Crass (import - UK) / Crassical

Crass

Ten Notes On A Summer's Day


The last Crass album, completed and released shortly after the group's long-planned breakup and end of live performance in 1984, is more of an EP than anything else, totaling only twenty minutes long. Perhaps inspired in part by the side project Acts of Love album, Crass here takes a sometimes gently grooving tone, while lyrically the more blunt accusations of the past are turned into careful self-examination. The general atmosphere, heightened by the overall design, is almost elegiac in its own way, a reflection back upon a mission that (as the group discussed in the liner notes to the Best Before compilation) turned the band into something it didn't want to be at the end.

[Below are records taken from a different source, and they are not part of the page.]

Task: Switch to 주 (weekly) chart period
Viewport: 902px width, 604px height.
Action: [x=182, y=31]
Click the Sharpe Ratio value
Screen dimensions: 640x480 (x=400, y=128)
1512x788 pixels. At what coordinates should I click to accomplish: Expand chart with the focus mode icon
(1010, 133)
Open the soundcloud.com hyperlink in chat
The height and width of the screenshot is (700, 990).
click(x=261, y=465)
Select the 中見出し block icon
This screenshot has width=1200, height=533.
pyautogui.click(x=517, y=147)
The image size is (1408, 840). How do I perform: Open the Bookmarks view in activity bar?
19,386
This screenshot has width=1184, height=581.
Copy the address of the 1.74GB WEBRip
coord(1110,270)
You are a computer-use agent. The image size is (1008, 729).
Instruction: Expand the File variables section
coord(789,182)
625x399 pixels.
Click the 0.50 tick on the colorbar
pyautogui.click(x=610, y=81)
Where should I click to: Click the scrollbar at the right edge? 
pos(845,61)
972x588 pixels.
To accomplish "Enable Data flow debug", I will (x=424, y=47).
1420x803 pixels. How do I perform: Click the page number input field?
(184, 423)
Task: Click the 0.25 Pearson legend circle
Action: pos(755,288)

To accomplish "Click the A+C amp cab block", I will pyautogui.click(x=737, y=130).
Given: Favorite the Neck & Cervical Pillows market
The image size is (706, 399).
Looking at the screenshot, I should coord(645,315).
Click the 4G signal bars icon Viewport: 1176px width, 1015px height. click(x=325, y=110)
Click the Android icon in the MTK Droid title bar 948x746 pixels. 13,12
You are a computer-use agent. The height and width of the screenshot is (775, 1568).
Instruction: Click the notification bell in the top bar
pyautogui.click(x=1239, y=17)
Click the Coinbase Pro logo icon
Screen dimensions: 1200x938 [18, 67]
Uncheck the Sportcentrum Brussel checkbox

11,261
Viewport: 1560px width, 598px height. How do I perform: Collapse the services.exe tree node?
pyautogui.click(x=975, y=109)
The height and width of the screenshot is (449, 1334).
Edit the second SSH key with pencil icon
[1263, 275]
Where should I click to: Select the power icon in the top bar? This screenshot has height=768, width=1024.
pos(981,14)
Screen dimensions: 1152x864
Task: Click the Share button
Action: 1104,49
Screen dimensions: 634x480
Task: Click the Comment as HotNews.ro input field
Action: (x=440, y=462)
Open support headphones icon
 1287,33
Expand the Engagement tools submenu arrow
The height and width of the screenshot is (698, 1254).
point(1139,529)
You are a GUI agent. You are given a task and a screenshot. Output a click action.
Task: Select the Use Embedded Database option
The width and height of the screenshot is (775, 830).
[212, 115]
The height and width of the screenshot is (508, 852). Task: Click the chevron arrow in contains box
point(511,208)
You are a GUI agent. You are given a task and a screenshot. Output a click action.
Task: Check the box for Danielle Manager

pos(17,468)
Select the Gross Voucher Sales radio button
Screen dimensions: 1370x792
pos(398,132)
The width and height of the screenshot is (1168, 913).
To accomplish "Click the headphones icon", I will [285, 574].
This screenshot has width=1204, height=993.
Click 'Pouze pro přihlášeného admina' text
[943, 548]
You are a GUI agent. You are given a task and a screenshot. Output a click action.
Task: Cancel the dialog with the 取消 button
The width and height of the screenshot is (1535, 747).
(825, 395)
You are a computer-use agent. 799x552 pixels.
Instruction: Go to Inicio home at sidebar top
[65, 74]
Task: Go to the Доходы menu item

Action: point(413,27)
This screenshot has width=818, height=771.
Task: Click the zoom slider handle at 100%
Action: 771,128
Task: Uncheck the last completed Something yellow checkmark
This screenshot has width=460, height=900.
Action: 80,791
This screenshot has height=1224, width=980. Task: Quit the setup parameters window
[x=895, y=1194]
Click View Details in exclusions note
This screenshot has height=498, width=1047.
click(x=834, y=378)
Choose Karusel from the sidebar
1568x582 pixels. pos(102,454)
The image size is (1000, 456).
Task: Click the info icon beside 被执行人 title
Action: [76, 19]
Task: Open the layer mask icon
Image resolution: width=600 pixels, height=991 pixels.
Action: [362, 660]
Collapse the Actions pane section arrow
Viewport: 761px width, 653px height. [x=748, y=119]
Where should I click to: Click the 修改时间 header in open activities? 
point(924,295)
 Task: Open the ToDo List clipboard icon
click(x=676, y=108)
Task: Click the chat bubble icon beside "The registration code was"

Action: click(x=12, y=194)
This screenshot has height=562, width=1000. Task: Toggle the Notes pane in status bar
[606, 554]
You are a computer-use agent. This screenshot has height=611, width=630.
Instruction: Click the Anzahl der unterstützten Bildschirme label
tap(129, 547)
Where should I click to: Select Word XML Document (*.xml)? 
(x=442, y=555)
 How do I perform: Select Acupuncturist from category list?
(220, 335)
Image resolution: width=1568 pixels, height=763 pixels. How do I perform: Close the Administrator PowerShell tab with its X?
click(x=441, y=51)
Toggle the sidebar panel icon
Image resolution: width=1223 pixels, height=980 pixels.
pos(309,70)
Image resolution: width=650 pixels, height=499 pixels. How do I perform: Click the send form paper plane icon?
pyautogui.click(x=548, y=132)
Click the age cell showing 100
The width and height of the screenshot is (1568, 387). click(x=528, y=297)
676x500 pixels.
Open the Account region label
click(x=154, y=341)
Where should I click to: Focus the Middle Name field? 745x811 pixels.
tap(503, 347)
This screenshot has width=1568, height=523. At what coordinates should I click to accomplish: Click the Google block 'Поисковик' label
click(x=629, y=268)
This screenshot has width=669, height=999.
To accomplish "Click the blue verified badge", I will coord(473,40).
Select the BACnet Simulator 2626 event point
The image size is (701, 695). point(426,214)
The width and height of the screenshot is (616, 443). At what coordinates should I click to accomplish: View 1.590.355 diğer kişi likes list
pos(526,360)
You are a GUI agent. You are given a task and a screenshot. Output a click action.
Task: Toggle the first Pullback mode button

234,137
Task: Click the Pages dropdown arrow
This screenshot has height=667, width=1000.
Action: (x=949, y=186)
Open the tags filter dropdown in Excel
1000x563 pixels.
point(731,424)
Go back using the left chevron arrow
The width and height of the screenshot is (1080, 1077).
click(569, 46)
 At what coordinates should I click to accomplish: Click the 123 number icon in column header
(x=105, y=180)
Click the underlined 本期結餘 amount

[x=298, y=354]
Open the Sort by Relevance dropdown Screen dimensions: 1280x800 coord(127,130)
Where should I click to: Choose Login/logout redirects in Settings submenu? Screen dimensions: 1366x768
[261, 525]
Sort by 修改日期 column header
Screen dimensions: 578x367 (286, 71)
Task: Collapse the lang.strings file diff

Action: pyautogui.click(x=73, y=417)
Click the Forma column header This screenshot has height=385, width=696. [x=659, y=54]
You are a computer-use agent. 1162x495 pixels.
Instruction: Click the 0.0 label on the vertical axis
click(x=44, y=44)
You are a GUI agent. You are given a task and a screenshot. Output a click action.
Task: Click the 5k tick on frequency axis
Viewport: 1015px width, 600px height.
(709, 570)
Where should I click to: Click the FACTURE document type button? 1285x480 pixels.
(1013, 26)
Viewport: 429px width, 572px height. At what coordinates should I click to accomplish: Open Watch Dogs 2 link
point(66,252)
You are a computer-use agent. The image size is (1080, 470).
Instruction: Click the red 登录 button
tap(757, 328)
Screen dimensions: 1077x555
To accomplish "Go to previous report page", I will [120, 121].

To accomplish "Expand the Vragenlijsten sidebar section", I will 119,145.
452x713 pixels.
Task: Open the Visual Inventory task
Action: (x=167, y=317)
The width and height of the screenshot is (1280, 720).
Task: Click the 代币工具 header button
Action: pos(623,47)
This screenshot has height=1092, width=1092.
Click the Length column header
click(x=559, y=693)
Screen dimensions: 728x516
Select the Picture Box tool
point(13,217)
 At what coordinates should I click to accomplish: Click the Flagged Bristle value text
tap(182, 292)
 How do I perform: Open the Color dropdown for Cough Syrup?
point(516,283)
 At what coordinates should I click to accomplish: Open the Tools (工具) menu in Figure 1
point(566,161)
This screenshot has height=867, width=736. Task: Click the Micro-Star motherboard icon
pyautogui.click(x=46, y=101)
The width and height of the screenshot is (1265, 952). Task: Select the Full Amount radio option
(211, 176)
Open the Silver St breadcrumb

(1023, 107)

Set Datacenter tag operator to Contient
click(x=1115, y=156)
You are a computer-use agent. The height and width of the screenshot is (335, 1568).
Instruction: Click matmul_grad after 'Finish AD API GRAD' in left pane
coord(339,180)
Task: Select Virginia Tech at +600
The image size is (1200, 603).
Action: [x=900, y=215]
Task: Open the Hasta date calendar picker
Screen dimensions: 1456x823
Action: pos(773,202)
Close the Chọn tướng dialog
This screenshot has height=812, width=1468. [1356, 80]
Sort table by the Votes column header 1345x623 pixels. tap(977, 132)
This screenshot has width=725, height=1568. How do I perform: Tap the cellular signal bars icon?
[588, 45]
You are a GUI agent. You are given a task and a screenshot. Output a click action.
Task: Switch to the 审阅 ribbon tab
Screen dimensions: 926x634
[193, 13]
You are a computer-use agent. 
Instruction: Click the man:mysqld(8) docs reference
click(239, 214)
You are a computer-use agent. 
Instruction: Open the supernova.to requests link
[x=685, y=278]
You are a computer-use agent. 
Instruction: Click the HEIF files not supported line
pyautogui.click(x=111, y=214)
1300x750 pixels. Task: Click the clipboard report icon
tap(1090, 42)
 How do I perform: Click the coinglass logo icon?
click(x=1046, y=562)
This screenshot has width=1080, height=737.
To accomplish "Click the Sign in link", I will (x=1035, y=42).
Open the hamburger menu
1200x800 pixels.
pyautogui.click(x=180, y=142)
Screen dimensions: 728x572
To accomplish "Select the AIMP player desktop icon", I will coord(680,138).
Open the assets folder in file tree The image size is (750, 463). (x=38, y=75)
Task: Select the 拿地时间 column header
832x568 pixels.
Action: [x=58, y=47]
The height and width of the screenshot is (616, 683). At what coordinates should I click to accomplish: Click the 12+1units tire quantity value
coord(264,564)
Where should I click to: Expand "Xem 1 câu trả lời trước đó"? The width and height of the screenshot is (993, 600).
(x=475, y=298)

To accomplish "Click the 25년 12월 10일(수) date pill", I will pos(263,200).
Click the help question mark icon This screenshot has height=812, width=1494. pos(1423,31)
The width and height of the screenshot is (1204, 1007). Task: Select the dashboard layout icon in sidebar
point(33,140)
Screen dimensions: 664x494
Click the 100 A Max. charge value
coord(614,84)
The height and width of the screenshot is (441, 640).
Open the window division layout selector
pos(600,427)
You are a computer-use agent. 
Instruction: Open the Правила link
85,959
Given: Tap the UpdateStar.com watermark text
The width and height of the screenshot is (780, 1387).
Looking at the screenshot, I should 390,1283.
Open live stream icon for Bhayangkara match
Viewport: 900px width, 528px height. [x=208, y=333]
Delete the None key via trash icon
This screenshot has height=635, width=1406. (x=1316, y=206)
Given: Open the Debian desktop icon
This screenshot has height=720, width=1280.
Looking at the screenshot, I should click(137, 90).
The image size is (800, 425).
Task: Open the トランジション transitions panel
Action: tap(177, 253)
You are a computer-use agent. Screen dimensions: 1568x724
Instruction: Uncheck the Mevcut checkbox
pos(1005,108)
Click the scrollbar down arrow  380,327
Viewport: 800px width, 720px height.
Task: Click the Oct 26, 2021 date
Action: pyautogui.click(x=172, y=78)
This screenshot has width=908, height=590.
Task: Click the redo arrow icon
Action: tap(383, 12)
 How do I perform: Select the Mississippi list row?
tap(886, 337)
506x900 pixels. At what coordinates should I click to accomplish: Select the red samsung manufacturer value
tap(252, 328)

The ten untitled pieces on the original first side of the album, mastered as one long first cut on CD, feature the Ignorant/Libertine/De Vivre trio continually trading off lines and reflections throughout while the musical wing of the group seems to be improvising gently as it goes. Free isn't raging with his guitar as much as creating atmospheres heightened by Rimbaud's work on piano and synths. His own drumming, along with Wright's bass, keeps things moving forward with sometimes martial precision, other times with an easy swing to it. Both Libertine and De Vivre do some of their sweetest singing yet, while Ignorant takes a distinctly ruminative tone. The second overall cut continues where the first one ended, moody keyboards introducing a partially haunting and meditative, partially choppy and atonal musical piece. It's an instrumental, giving the musicians an unexpected showcase, especially considering their work here bears little resemblance to what Crass' music was generally thought to be. With art showcasing steam or fog outside a building rather than the protest art familiar from other efforts, 10 Notes shows Crass in the end avoiding being painted into a punk rock corner.